_Text under study_:
──────
AUTOMOTIVE INDUSTRY ROBOTS Applications include screw-driving, assembling, painting, trimming/cutting, pouring hazardous substances, labelling, welding, handling, quality control applications as well as tasks that require extreme precision,
AGRICULTURAL ROBOTS Ecrobotix, a Swiss technology firm has a solar-controlled ‘bot that not only can identify weeds but thereafter can treat them. Naio Technologies based in southwestern France has developed a robot with the ability to weed, hoe, and assist during harvesting. Energid Technologies has developed a citrus picking system that retrieves one piece of fruit every 2-3 seconds and Spain-based Agrobot has taken the treachery out of strawberry picking. Meanwhile, Blue River Technology has developed the LettuceBot2 that attaches itself to a tractor to thin out lettuce fields as well as prevent herbicide-resistant weeds. And that’s only scratching the finely-tilled soil.
INDUSTRIAL FLOOR SCRUBBERS The Global Automatic Floor Scrubber Machine boasts a 1.6HP motor that offers 113″ water lift, 180 RPM and a coverage rate of 17,000 sq. ft. per hour
These examples all come from the aptly-named site www.willrobotstakemyjob.com because while these functions are labour-saving and ripe for automation, the increasing use of artificial intelligence in the workplace will undoubtedly lead to increasing reliance on machines and a resulting swathe of human redundancies in a broad spectrum of industries and services.
This process has been greatly boosted by the global pandemic due to a combination of a workforce on furlough, whether by decree or by choice, and the obvious advantages of using virus-free machines – I don’t think computer viruses count! For example, it was suggested recently that their use might have a beneficial effect in care homes for the elderly, solving short staffing issues and cheering up the old folks with the novelty of having their tea, coffee and medicines delivered by glorified model cars. It’s a theory, at any rate.
Already,customers at the South-Korean fast-food chain No Brand Burger can avoid any interaction with a human server during the pandemic. The chain is using robots to take orders, prepare food and bring meals out to diners. Customers order and pay via touchscreen, then their request is sent to the kitchen where a cooking machine heats up the buns and patties. When it’s ready, a robot ‘waiter’ brings out their takeout bag.
‘This is the first time I’ve actually seen such robots, so they are really amazing and fun,’ Shin Hyun Soo, an office worker at No Brand in Seoul for the first time, told the AP.
Human workers add toppings to the burgers and wrap them up in takeout bags before passing them over to yellow-and-black serving robots, which have been compared to Minions.
Also in Korea, the Italian restaurant chain Mad for Garlic is using serving robots even for sit-down customers. Using 3D space mapping and other technology, the electronic ‘waiter,’ known as Aglio Kim, navigates between tables with up to five orders. Mad for Garlic manager Lee Young-ho said kids especially like the robots, which can carry up to 66lbs in their trays.
These catering robots look nothing like their human counterparts – in fact they are nothing more than glorified food trolleys so using our thumb rule from the movies, mankind is safe from imminent takeover but clearly Korean hospitality sector workers’ jobs are not.
And right there is the dichotomy – replacement by stealth. Remote-controlled robotic waiters and waitresses don’t need to be paid, they don’t go on strike and they don’t spread disease so it’s a sure bet their army is already on the march.
But there may be more redundancies on the way as well. Have you noticed how AI designers have an inability to use words of more than one syllable? So ‘robot’ has become ‘bot’ and ‘android’ simply ‘droid? Well, guys, if you continue to build machines ultimately smarter than yourselves you ‘rons may find yourself surplus to requirements too – that’s ‘moron’ to us polysyllabic humans”!
──────
_Supplied data_:

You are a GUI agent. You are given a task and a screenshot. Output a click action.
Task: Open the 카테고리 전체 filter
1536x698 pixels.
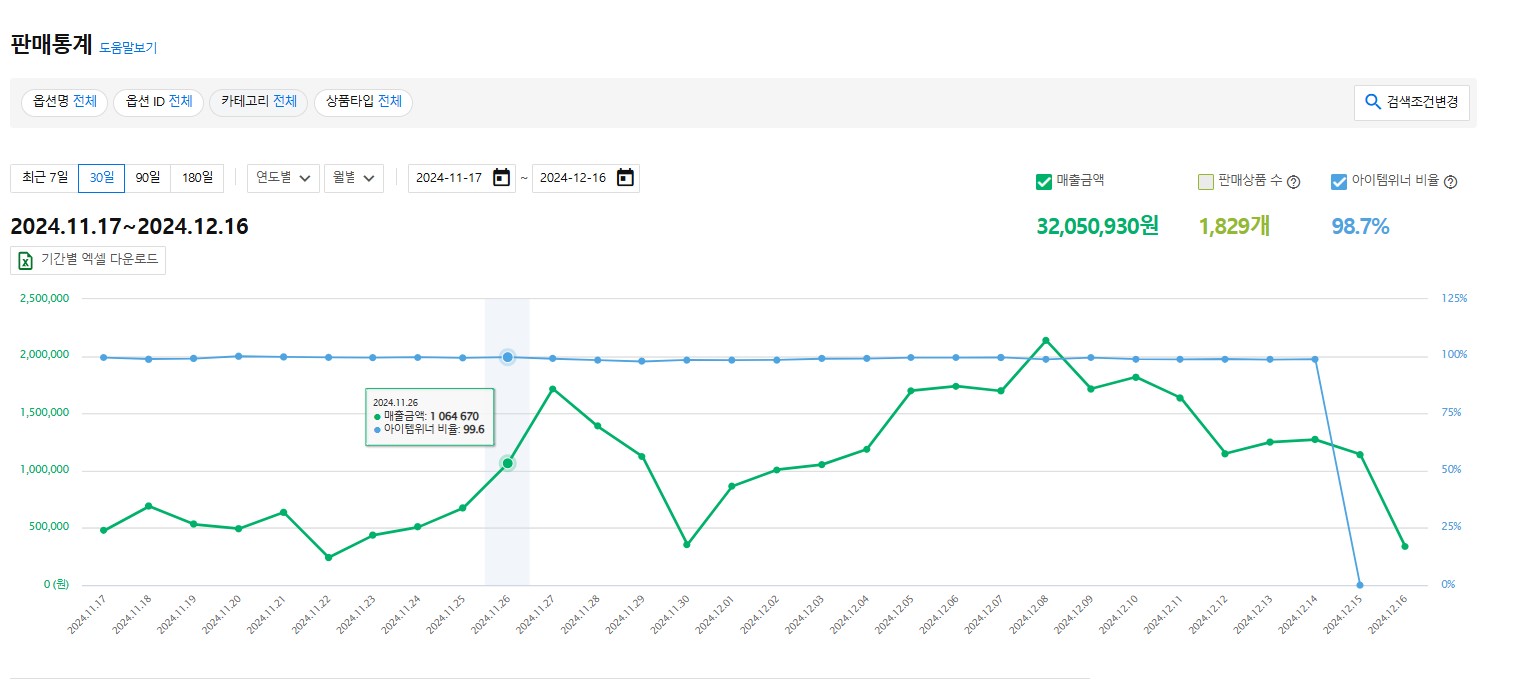point(258,102)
──────
_Problem A_: In the robots article, condense the paragraph beginning "Also in Korea, the Italian restaurant chain" into a short bulleted list that keeps its main facts.
_Problem B_: Print everything in the robots article from "Human workers add" down to "compared to Minions.".
_Problem C_: According to the robots article, why is it "a sure bet" that the army of remote-controlled robotic waiters and waitresses is already on the march?

_Response area A_:
- Mad for Garlic, an Italian restaurant chain in Korea, uses serving robots even for sit-down customers.
- The robot "waiter," Aglio Kim, uses 3D space mapping and other technology to move between tables with up to five orders.
- Its trays can carry up to 66lbs.
- Manager Lee Young-ho said kids especially like the robots.

_Response area B_:
Human workers add toppings to the burgers and wrap them up in takeout bags before passing them over to yellow-and-black serving robots, which have been compared to Minions.

_Response area C_: The article says these robots don't need to be paid, don't go on strike and don't spread disease.